The more parties are interested in the content, the more polling occurs and increases the overall network load on the server. Also, the bigger the feed grows, the more load is being generated both on the server and the client who needs to parse the content of the feed to check for new content. This is especially problematic for mobile equipment that needs to save battery power and has less computing power available compared with desktop machines.
In addition to that, popular feed proxy services like FeedBurner have certain feed size limitations. If a feed grows too big, they stop processing it, eventually shutting down the service. In order to prevent this from happening, the feed size must not grow beyond this limit.
This has lead to the standard practice of just including the most recent items in the feed, kicking out entries that point to older podcast episodes.
While old feed items are not needed to check for the latest content, people sometimes explicitly want to access older episodes or even go back and review the whole archive.
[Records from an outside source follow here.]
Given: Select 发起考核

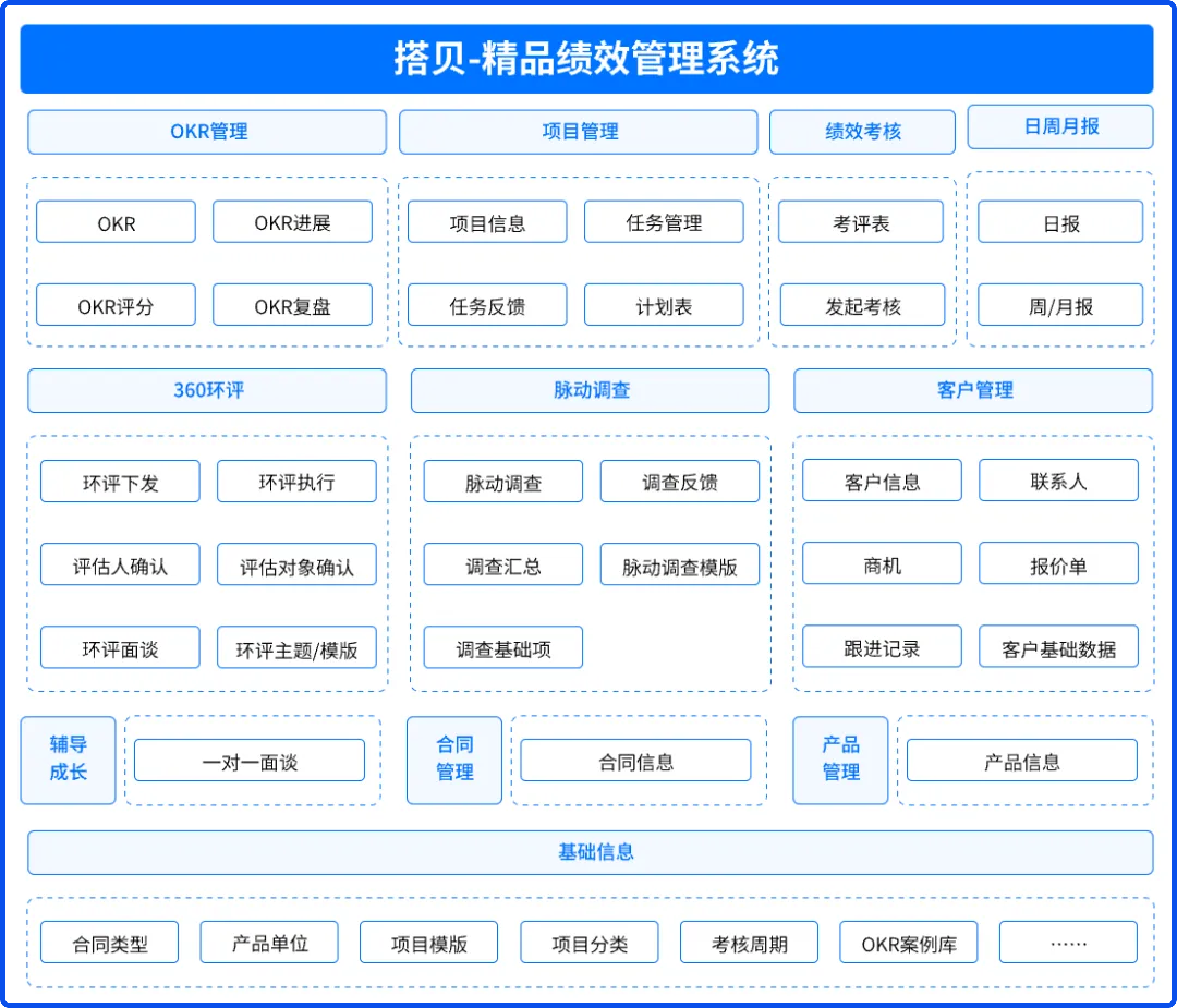Looking at the screenshot, I should pos(861,306).
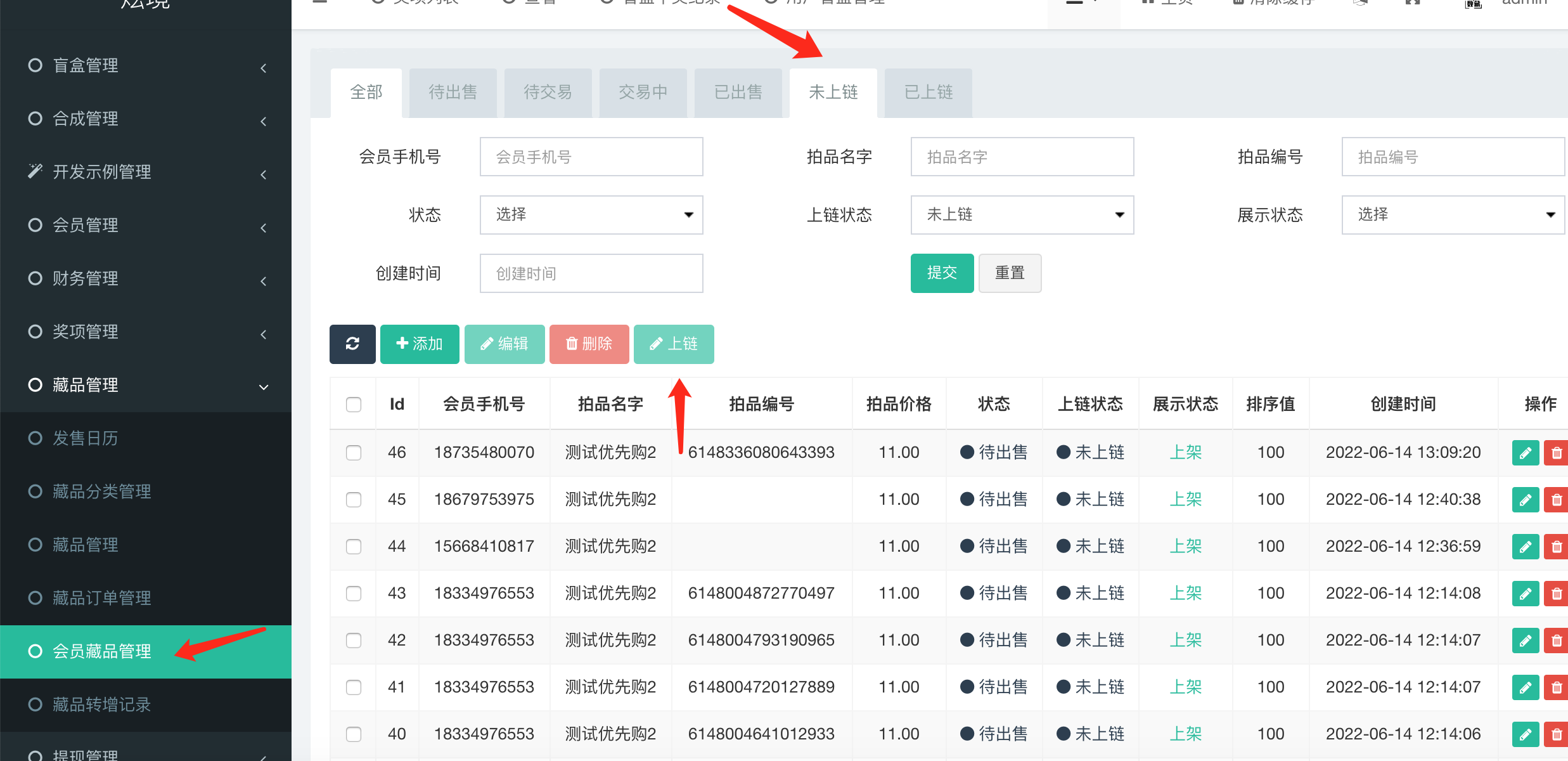Click the 会员手机号 input field
Image resolution: width=1568 pixels, height=761 pixels.
pyautogui.click(x=591, y=157)
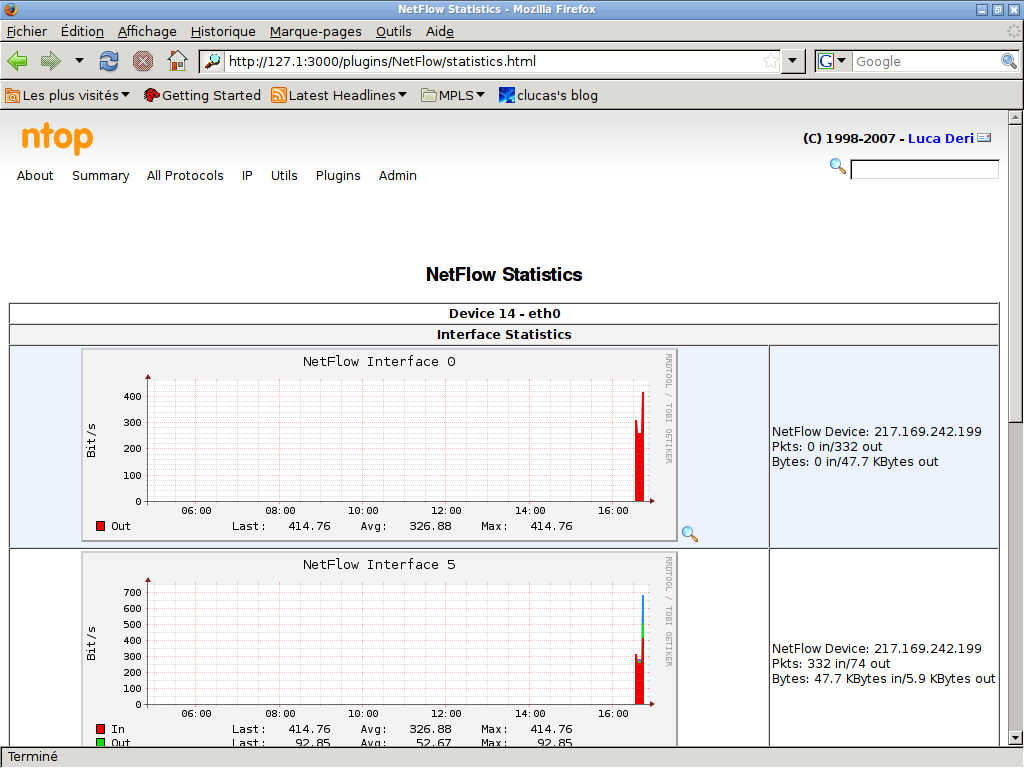The width and height of the screenshot is (1024, 768).
Task: Bookmark page with the star icon
Action: [x=770, y=61]
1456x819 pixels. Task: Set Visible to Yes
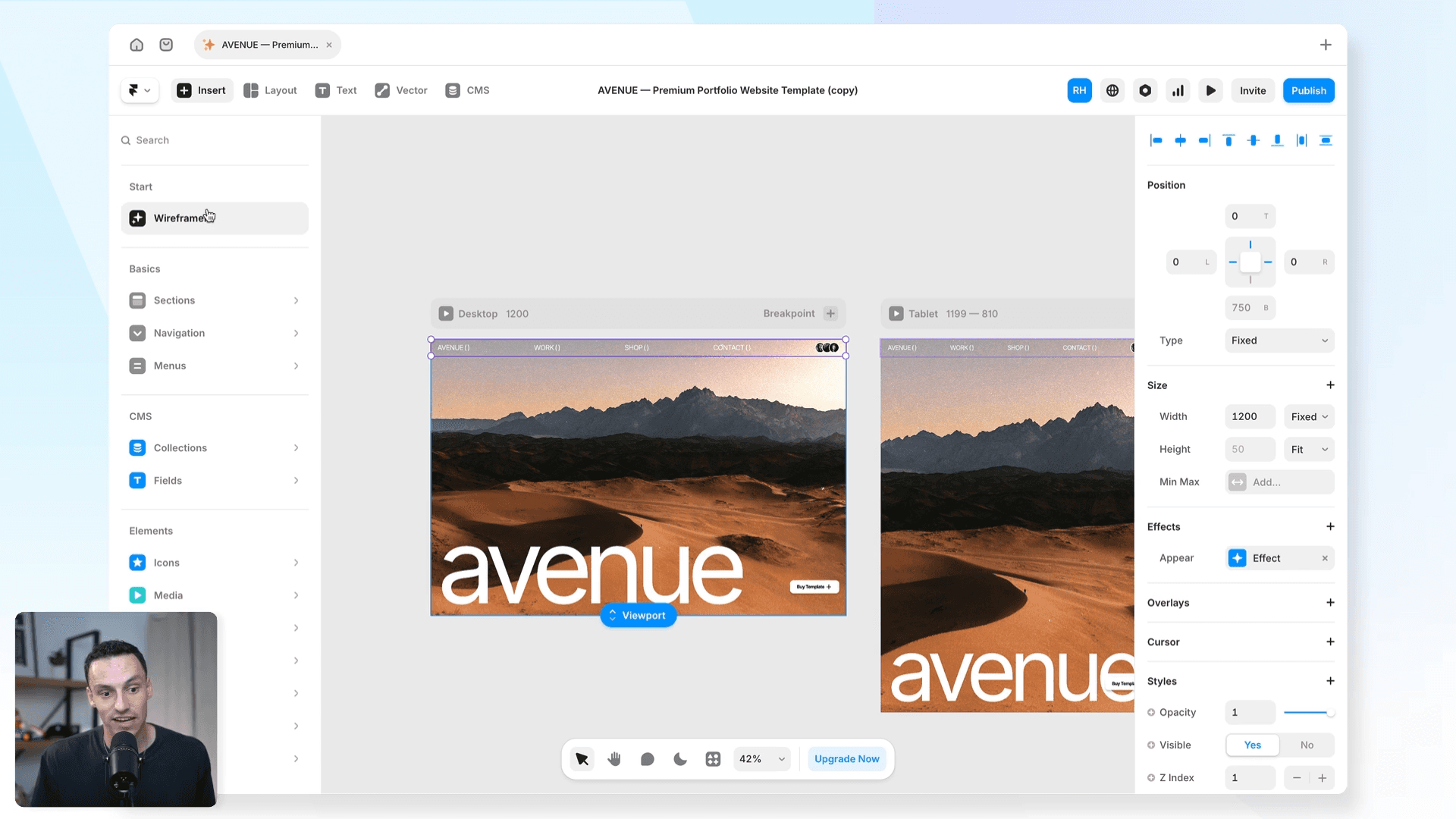(x=1253, y=745)
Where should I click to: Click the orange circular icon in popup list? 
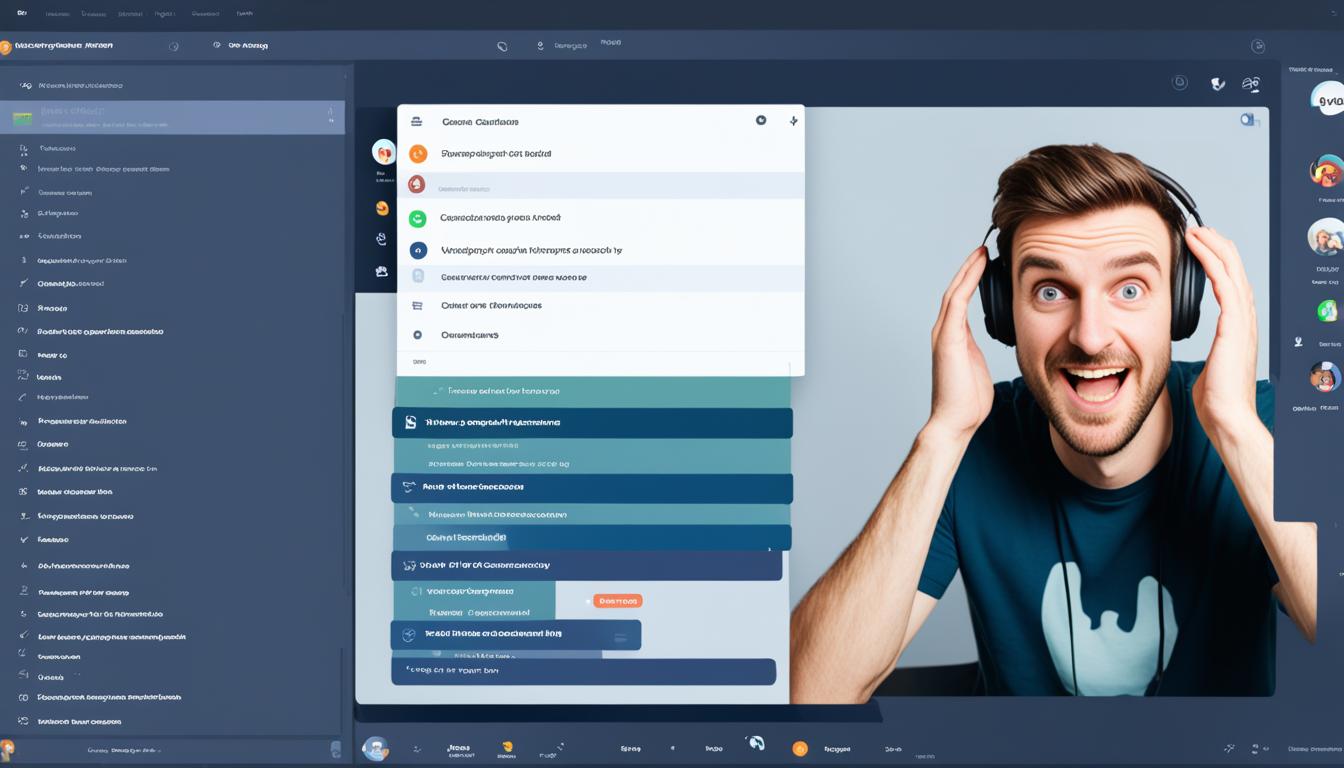tap(418, 154)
Podcasters sometimes present archive pages on their websites, but most people prefer to use the same tool – their favorite podcast client – to access these episodes as they do it with the latest episodes.
This is where Paged Feeds help.
Using Paged Feeds
The RFC 5005 defines two new methods of how to present feeds to clients:
- Paged Feeds
- Archive Feeds
While the usefulness of Archive Feeds for podcast feeds remains to be discussed, we found that Paged Feeds actually provide an appropriate and easy to use solution for the problem of providing access to older episodes without increasing feed size for entities checking just the the latest information.
Once a podcast distributes feed content over multiple pages, using the specification mentioned above, the clients still get small subscription feeds but clients interested in the whole archive can get to this easily by reading additional pages until they find the content they were looking for or get a complete archive.
Interestingly, this is also compatible with feed proxy sites like Feed Burner because the first page still serves as a valid subscription feed whose size can be kept to a minimum and the service leaves the link to the next page in so that informed clients can still access the additional items.
We encourage both developers of podcast CMS and podcast clients to include support for Paged Feeds as specified by RFC 5005. It does not add much complexity to either side but enhances the user experience for podcast consumers significantly.